U.S. Capital Investment & Credit Markets:
Capital spending exceeded expectations at the close of 2018, despite some weakening in the underlying economic fundamentals. However, business investment faces significant downside risk in the first half of 2019 given the recent slowdown in the industrial sector and weaker global growth. Credit market conditions remain mostly healthy, though banks continue to tighten lending standards for some loans and demand for credit has weakened among both businesses and consumers. Financial stress remains in check, however, as delinquencies and charge-offs are still well below historical norms.

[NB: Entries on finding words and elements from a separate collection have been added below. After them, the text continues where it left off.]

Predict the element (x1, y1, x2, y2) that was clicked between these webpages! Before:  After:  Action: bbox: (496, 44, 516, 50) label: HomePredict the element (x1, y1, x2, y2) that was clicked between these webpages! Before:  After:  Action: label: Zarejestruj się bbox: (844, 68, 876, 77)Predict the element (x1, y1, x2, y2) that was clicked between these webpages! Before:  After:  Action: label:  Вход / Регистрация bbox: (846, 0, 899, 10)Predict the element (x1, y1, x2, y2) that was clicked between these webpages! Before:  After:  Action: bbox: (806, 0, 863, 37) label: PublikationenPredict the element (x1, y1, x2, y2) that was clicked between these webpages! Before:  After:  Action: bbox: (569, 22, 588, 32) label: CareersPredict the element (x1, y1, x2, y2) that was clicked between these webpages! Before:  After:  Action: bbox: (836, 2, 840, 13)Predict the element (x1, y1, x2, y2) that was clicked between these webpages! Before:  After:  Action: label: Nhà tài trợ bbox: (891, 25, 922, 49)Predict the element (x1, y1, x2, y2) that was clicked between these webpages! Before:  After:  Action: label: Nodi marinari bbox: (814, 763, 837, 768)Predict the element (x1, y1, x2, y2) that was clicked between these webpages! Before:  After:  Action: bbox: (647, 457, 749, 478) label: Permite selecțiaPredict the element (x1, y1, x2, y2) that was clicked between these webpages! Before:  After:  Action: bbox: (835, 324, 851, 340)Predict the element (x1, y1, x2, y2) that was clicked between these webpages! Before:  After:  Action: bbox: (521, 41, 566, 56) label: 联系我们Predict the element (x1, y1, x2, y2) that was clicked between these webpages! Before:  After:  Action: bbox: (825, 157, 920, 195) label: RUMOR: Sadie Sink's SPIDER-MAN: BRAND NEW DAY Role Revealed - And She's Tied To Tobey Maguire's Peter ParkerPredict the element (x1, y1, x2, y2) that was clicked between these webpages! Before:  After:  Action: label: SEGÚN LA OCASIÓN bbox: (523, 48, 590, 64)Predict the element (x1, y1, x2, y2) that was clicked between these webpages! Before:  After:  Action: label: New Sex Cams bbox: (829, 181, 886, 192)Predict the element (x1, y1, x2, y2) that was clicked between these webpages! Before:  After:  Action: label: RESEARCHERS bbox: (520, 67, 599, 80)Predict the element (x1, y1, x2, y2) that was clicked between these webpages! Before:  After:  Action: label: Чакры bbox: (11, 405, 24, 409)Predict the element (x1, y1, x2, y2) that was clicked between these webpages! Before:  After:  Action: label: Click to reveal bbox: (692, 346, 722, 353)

Overview of the U.S. Economy:
After achieving 2.9% growth in 2018 — tied with 2015 for the strongest year of growth during the current business cycle — the U.S. economy appears to have slowed in early 2019. Consumer spending should continue to serve as the backbone for economic growth, but business investment appears likely to slow after a Q4 rebound due to lower oil prices, easing confidence, and waning global demand. The combination of rising wages and a more dovish Fed should keep the economy growing and prevent a stall-out this year, but weaknesses in the U.S. manufacturing sector and from Europe and China are significant concerns. Recent declines in business and consumer confidence and the ongoing negotiations with China on trade policy are two wildcards that should be closely monitored.
Bottom Line for the Equipment Finance Sector:
After two consecutive solid years, equipment and software investment growth is likely to slow in 2019. Business and consumer confidence have fallen from the highs experienced last year in the wake of tax reform but remain elevated, and a strong labor market and rising wages should lead to solid consumer spending growth. However, the global outlook continues to weaken, and trade-related headwinds will dampen U.S. growth prospects, particularly in the manufacturing sector. Overall, we expect the economy to grow 2.2% in 2019 (down slightly from our annual outlook published in December), while equipment and software investment is projected to expand 4.5% this year (up from our previous estimate of 4.1%).